**Stated goal:** In the article about "So Many Pros," copy out the stretch from "Snoop Dogg singles" through "by The Neptunes.", replacing "thirteenth studio album" with "13th studio album".

**Text section:**
Single by Snoop Dogg

from the album Bush
- Released: April 14, 2015
- Recorded: 2014–15
- Genre: West Coast hip hop; funk;
- Length: 4:06
- Label: I Am Other; Columbia;
- Songwriters: Calvin Broadus; Pharrell Williams;
- Producer: The Neptunes

Snoop Dogg singles chronology
| "Peaches N Cream" (2015) | "So Many Pros" (2015) | "California Roll" (2015) |

= So Many Pros =

"So Many Pros" is a song by American hip hop recording artist Snoop Dogg, featuring uncredited vocals by Charlie Wilson, The Neptunes and Rhea Dummett. It was released on April 14, 2015 as the second single from his thirteenth studio album Bush, through the record labels I Am Other and Columbia Records. The song was produced by The Neptunes.

On The Graham Norton Show in May 2015, Snoop revealed that Pharrell Williams made him change the title of the song from "So Many Hoes" to "So Many Pros."

==Background==
The track "So Many Pros" was originally a track recorded by Timbaland and featured Pharrell Williams & Justin Timberlake, however, due to Timbaland's album being cancelled Pharrell re-worked the final track, in which Chad Hugo, Charlie Wilson, Pharrell & Rhea Dummett feature on backing vocals. A video was also shot for "Been It", with amateur footage showing Timberlake recording his portion of the music video whilst on The 20/20 Experience World Tour and Timbaland recording his portion on a beach with scantily clad models. The lyrics to the song seem to have remained unchanged, however the lyric "...so many hoes" has been changed to "...so many pros" which is the title of the track itself.

== Music video ==
Snoop released the official video on April 14, 2015, to VEVO. The music video was directed by François Rousselet.

**Supplied material:**
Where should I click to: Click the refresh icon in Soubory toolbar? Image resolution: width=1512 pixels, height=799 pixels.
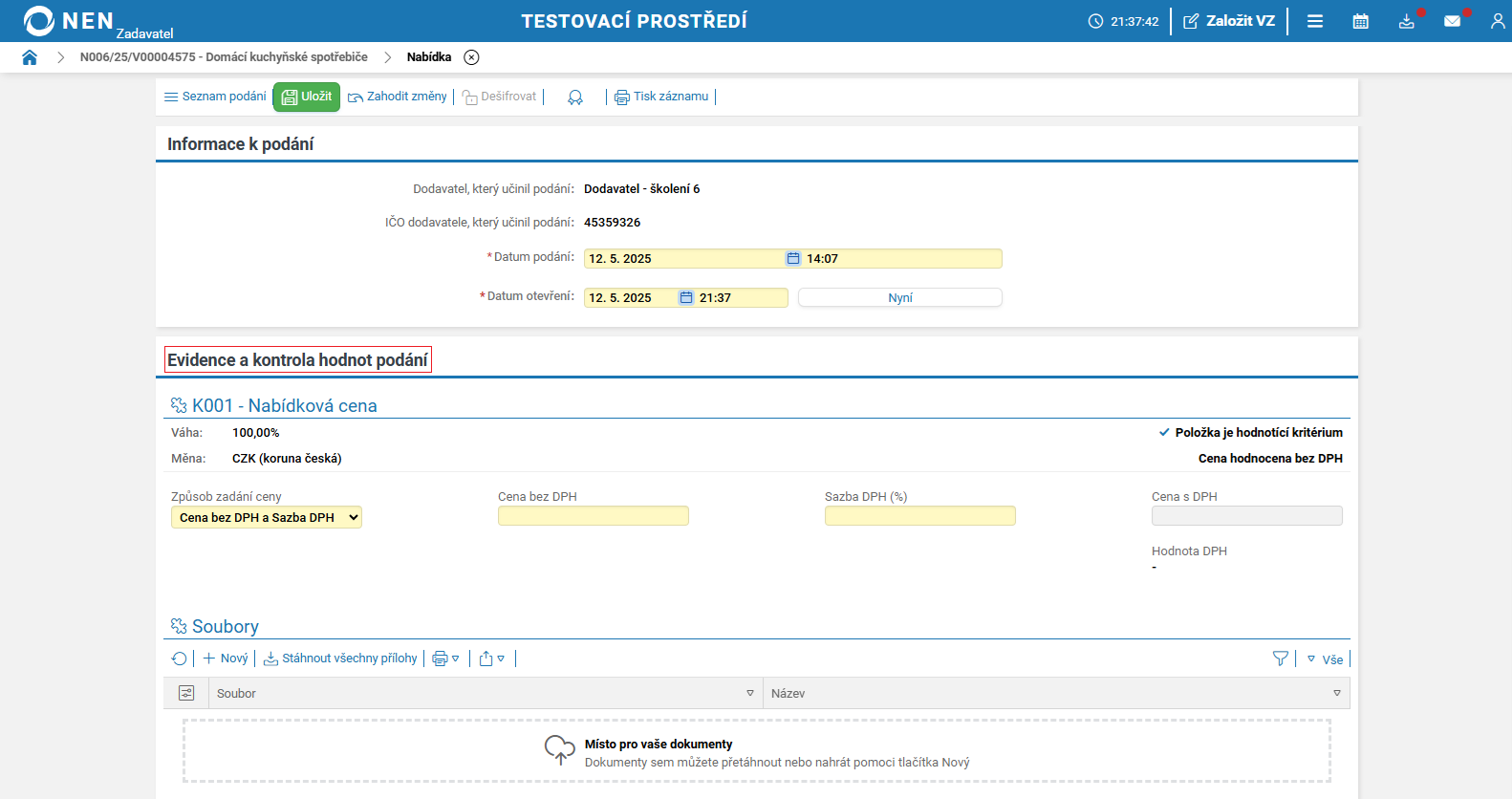[x=179, y=659]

**Completed task:**
Snoop Dogg singles chronology
| "Peaches N Cream" (2015) | "So Many Pros" (2015) | "California Roll" (2015) |

= So Many Pros =

"So Many Pros" is a song by American hip hop recording artist Snoop Dogg, featuring uncredited vocals by Charlie Wilson, The Neptunes and Rhea Dummett. It was released on April 14, 2015 as the second single from his 13th studio album Bush, through the record labels I Am Other and Columbia Records. The song was produced by The Neptunes.